Our parametric design, using stimuli varying in cue salience to create varying levels of stimulus-driven prosodic ambiguity, has two major advantages over prior study designs: First, analysis across varying levels of an experimental manipulation allow more robust and interpretable results linking activation to the manipulated variable than designs that utilize a binary comparison. Second, the parametric manipulation of cue saliency should produce a dissociation in the relationship of sensory vs. evaluative regions to the manipulated cue level. This allows direct evaluation of the hypothesis that IFG plays an evaluative role distinct from the sensory-integrative role of temporal cortex.

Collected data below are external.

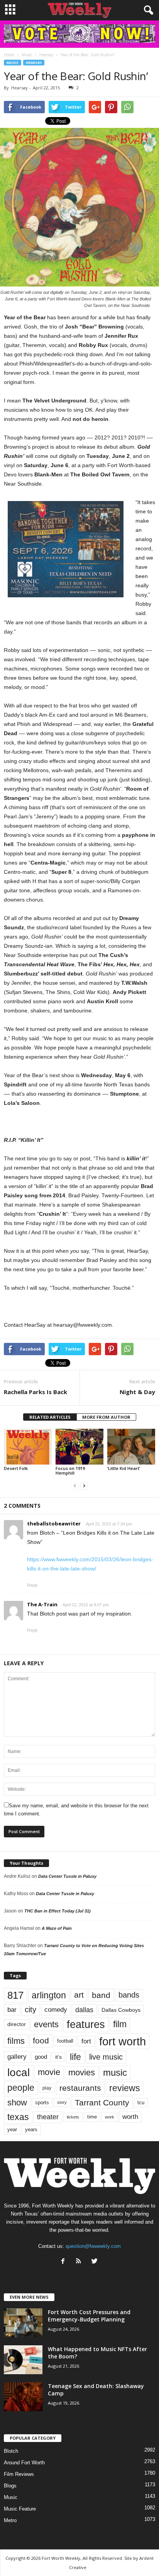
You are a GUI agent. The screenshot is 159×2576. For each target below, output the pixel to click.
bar (12, 2009)
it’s (58, 2057)
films (16, 2041)
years (31, 2129)
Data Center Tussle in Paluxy (67, 1876)
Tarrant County (102, 2102)
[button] (147, 10)
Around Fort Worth (24, 2462)
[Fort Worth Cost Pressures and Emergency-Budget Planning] (23, 2322)
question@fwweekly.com (93, 2246)
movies (81, 2072)
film (120, 2024)
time (92, 2117)
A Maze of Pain (57, 1928)
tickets (73, 2117)
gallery (17, 2056)
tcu (140, 2102)
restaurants (80, 2088)
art (79, 1994)
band (101, 1995)
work (109, 2117)
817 (15, 1995)
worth (130, 2116)
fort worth (122, 2041)
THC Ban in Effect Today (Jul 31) (57, 1911)
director (16, 2024)
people (20, 2088)
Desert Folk (16, 1468)
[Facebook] (65, 2262)
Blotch (11, 2451)
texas (18, 2117)
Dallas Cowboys (120, 2010)
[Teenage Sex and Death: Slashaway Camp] (23, 2396)
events (46, 2024)
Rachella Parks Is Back (35, 1392)
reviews (124, 2088)
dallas (84, 2010)
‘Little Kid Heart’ (123, 1468)
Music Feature (20, 2509)
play (46, 2088)
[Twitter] (95, 2262)
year (12, 2129)
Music (13, 62)
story (62, 2102)
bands (128, 1995)
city (30, 2009)
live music (106, 2056)
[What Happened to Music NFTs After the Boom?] (23, 2359)
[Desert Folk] (28, 1447)
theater (48, 2117)
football (65, 2041)
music (115, 2072)
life (75, 2057)
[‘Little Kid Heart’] (131, 1447)
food (41, 2040)
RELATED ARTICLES (50, 1417)
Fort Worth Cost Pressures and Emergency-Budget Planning (89, 2315)
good (41, 2057)
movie (49, 2072)
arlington (49, 1995)
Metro (10, 2520)
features (86, 2024)
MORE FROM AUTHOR (106, 1417)
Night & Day (137, 1392)
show (17, 2102)
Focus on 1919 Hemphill (70, 1470)
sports (42, 2102)
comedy (55, 2009)
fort (86, 2041)
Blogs (10, 2486)
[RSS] (80, 2262)
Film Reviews (19, 2474)
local (18, 2072)
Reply (32, 1585)
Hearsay (34, 62)
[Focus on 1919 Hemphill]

We hypothesized that during a simple emotion identification task, the presence of high levels of affectively salient cues within the acoustic signal should facilitate the extraction and integration of these cues into a percept that would be reflected in temporal cortex activation increases. We also hypothesized that increased cue saliency would correlate with amygdala activation. Amygdala activation is correlated with perceived intensity in non-verbal vocalizations (Fecteau et al., 2007
; Bach et al., 2008b
). Such activity may reflect automatic affective tagging of the stimulus intensity level (Bach et al., 2008a
). Conversely, we predicted that decreasing cue saliency would be associated with increasing IFG activation, reflecting increased evaluation of the stimuli for meaning (Adams and Janata, 2002
) and difficulty in selecting the proper emotion (Thompson-Schill et al., 1997
). We thus expected that increased activation in this evaluation and response selection region (IFG) would be directly associated with decreased activity in feature extraction and integration regions (pSTG and pMTG). Thus, our parametric design aimed to characterize a reciprocal temporo-frontal network underlying prosodic comprehension and examine how activity within this network changes as a function of cue salience.